Since its founding 165 years ago, Loyola University Maryland has evolved, growing and adapting to meet the needs of a changing population of students. Today’s population is more diverse than ever before, and our entire community—and the intellectual life of our community—are enriched through that diversity.
As a Jesuit, Catholic university, however, we must recognize that we still have much work to do. We must not only embrace diversity, but also take steps to promote it, while confronting racism, hatred, bigotry, and prejudice in every form. We can only live out the Jesuit ideals that are integral to our mission if we are actively working toward greater understanding, greater peace, and greater justice on our campus, in our community, and in our world.
Loyola is steadfastly committed to the education of our students as leaders for today’s world and tomorrow’s. We are committed to the support of our faculty and staff, the foundation on which our education rests. Our strong and active commitment to diversity should help ensure that differing views are welcome, expressed, and heard, and that learning and open discourse can thrive.
Conversations should begin in the classroom and continue throughout the campus and the community, engaging multiple perspectives and viewpoints, and embracing the opportunity for deep, important conversations on both ongoing issues and topics of the day. The unique thoughts, insights, and questions each of us can bring to those discussions can only strengthen our community.
We cannot simply speak of our commitment to being a diverse community where each person feels valued; we must demonstrate that through active efforts promoting diversity, recruiting and retaining a diverse student population, hiring faculty, administrators, and staff of diverse backgrounds, and fully embracing our role as a leader for and with our city, Baltimore, our state, and our nation.
"The greatness of a community is most accurately measured by the compassionate actions of its members, a heart of grace, and a soul generated by love,” said Coretta Scott King.
Let’s come together in this moment to strive to become a more compassionate, inclusive, welcoming community, one that promotes diversity, combats racism, and works to create justice and peace.
2018 Progress Update
Since 2015, we have made strides on campus including the support for programs such as:
- Our continued work with BRJA (workshops and training held across campus)

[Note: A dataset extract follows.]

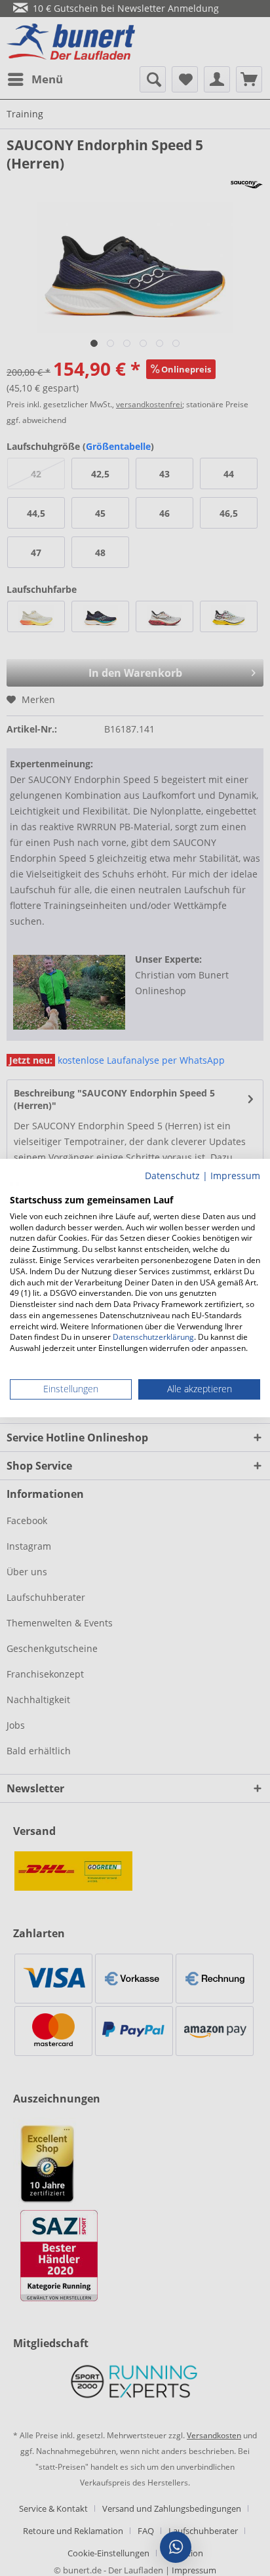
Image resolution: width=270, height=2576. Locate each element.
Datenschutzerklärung (153, 1337)
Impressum (235, 1175)
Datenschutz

- Establishing the President’s Council on Equity and Inclusion
- Mission Driven Leadership program launched for faculty and staff
- Justice focus of Messina and in the choice of the common text for first-year students
- Support for engaged scholarship and service learning
- Interfaith efforts across campus
- Hiring for faculty, staff, and administrators with demonstrated commitments to equity and inclusion
- York Road Initiative and other justice-related programs
- Increased structural diversity of students, faculty, staff and administrators
- Diversity reading groups for students and faculty and staff
- Listening efforts on topics of inclusion for large sections of the campus
- Speakers, colloquiums, and symposia on racial justice
- The work of Campus Ministry, CCSJ, ALANA Services and individuals too numerous to name
At the same time, we have our challenges, including:
- Finding the support and resources to continue the good work occurring in many pockets of campus
- Going deeper to bring about equity and racial justice on campus
- Retention of faculty, staff, administrators, and students of color
- Refocused work on accountability
- Strategic planning around equity and inclusion
- The hiring of a Chief Equity and Inclusion Officer (While we have been unable to find the funding, we are putting in structures for the work to be done by a member of the University’s leadership.)